Multiple Murderers: Most Influental

**John Wayne Gacey ** was important for another reason: he helped implant/reinforce the false image of homosexuals being a bunch of pedophiles. Also, he helped make clowns that much creepier in the public mind.

**Zodiac ** helped make serial killing “cool.” At least, he presented the killers’ self-image of being a badass killing machine. I’m scared to think of how many young men have been influenced by this.

No one has mentioned Jeffrey Dahmer, a man whose name is synonomous with necrophilia and cannibalism. But fictional Dr. Lechter seems to be the patron saint of that phenomenon.

Columbine is iconic as the revenge of the rejected. It’s the teen angst version of going postal. I find it interesting that few people refer to the killers as much as the event. It’s like it doesn’t really matter who did it as much as the fact that it happened.

**Manson ** also helped create an image of the “killer hippie” that contemporaries used to further demonize hippie culture.

**McVeigh ** brought the militia movement into the public view. In that regard he strengthened the governments’ powers and increased the public resistance to those same powers. He, David Koresh and the Ruby Ridge fiasco resulted in terms like “Jackbooted Thugs.”

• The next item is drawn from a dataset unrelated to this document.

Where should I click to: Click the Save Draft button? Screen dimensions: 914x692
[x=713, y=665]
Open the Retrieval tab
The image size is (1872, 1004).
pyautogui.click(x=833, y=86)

I would put Orenthal James Simpson on this list. But that’s just me.

This is actually the result of a conscious effort on the part of those most directly affected by the tragedy. The families of the victims, and I believe of the killers as well, publicly requested that the names of EH & DK not be used in the media. And, in an arguably rare showing of public responsibility, almost everyone voluntarily complied. They have now become known simply as “the Columbine killers”.

In this way, the killers were denied the fame which undoubtedly formed a large part of their motivation. We will never know if this collective agreement also hastened the end of the “school shootings” fad/epidemic, but I believe that it did deny the fire a good portion of fuel.

Side note: Michael Moore, notably, ignored this, and used their names blatantly in a largely staged and distorted “documentary” supporting gun control, provocatively titled “Bowling for Columbine” (while he generally ignored what most agree was the killers’ primary motivation – extreme alienation, coupled with self-indulgent anger).

The most influential (barring political leaders like Hitler) would absolutely have to be Jack the Ripper, as the first serial killer who had world-wide press and hysteria at the times of the killings. People were scared that Jack had come to their town as far away as Australia. Most of our basic ideas of what a serial killer are comes from the press reports of the killing and the articles, books and movies that followed – even though most of those things were completely inaccurate. And many later serial killers based some of their acts on what they heard about the Ripper.

Of course, since I run Ripper Notes, the leading magazine about Jack the Ripper, I’m a little biased. :wink:

Regarding others mentioned earlier, no, Vlad didn’t bathe or drink in the blood of his victims, that was reportedly what Elizabeth Bathory did, although it’s likely that those were just legends tacked onto her notoriety and not something that really happened. (Cecil has a column on her but I won’t link since he repeats some of the legends as if they were true without any sort of critical analysis, bad Cecil.)

How could I forget the Tylenol killer? Remember the days before you had to wrestle with umpteen layers of anti-tamper packaging? This guy (I assume it was a man, could be wrong) introduced a whole new kind of fear to the public at large. Everything became suspect. Paranoia became the norm.